Description of the task: Below are entries; copy exactly the lines from the one with "Given: Delete the Requirements feature row" through the one with "Given: Toggle the camera on or off", both included, and leave out the rest.

Information provided:
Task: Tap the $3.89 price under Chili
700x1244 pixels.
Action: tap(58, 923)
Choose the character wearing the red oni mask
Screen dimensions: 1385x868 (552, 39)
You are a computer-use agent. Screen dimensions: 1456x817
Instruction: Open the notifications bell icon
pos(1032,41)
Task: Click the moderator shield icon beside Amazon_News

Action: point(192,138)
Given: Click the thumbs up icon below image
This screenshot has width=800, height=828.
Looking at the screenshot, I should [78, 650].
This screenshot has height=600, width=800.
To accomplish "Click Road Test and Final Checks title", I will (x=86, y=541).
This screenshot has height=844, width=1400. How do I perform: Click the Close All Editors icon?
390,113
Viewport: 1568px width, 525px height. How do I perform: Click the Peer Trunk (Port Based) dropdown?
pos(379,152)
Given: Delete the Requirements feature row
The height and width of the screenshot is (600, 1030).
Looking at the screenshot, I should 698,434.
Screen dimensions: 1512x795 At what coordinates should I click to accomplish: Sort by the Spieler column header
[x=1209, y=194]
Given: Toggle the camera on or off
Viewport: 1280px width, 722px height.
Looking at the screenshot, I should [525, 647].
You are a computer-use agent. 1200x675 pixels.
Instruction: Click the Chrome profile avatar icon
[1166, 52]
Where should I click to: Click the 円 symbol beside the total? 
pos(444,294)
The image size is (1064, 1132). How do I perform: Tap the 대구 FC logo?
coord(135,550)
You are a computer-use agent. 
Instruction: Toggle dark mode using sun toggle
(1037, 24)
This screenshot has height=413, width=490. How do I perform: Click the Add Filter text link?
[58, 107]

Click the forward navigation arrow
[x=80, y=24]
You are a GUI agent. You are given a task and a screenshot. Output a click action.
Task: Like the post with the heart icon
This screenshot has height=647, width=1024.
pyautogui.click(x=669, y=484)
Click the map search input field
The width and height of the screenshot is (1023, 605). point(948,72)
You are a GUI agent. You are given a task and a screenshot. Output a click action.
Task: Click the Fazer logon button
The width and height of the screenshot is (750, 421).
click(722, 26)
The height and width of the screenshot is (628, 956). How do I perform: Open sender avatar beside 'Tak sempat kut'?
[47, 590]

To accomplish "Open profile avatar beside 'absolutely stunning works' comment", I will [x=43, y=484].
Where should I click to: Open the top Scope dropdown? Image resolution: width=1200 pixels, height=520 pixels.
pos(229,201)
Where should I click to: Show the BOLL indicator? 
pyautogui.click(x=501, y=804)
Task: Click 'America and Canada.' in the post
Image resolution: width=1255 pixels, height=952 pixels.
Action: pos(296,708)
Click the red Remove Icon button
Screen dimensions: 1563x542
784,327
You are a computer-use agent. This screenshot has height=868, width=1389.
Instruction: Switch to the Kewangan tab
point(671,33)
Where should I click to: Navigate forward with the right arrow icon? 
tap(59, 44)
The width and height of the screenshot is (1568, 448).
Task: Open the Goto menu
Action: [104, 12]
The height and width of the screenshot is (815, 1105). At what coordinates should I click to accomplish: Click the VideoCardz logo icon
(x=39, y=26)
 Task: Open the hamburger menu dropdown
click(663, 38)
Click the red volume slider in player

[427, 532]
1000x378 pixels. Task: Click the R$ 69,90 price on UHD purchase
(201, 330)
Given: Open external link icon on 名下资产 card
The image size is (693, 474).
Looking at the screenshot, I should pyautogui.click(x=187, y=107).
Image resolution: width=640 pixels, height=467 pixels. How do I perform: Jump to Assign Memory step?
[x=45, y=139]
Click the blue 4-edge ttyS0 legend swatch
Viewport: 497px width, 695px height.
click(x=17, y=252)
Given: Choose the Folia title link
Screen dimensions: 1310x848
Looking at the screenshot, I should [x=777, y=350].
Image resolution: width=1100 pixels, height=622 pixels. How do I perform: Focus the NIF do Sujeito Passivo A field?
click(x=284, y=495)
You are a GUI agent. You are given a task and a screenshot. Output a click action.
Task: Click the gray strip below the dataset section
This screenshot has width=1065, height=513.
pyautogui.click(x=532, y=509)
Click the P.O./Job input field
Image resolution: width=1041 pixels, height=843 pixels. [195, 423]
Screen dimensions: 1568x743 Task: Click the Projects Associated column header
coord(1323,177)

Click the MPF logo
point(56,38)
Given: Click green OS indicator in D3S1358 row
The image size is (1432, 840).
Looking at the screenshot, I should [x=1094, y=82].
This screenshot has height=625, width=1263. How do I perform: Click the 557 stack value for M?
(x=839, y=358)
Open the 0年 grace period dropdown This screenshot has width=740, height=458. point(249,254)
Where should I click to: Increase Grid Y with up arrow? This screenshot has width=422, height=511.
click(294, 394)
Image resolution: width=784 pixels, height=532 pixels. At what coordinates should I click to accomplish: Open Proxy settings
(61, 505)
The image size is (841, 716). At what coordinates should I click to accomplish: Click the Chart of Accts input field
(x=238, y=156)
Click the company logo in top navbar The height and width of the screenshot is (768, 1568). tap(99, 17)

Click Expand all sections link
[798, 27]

Output:
Given: Delete the Requirements feature row
The height and width of the screenshot is (600, 1030).
Looking at the screenshot, I should 698,434.
Screen dimensions: 1512x795 At what coordinates should I click to accomplish: Sort by the Spieler column header
[x=1209, y=194]
Given: Toggle the camera on or off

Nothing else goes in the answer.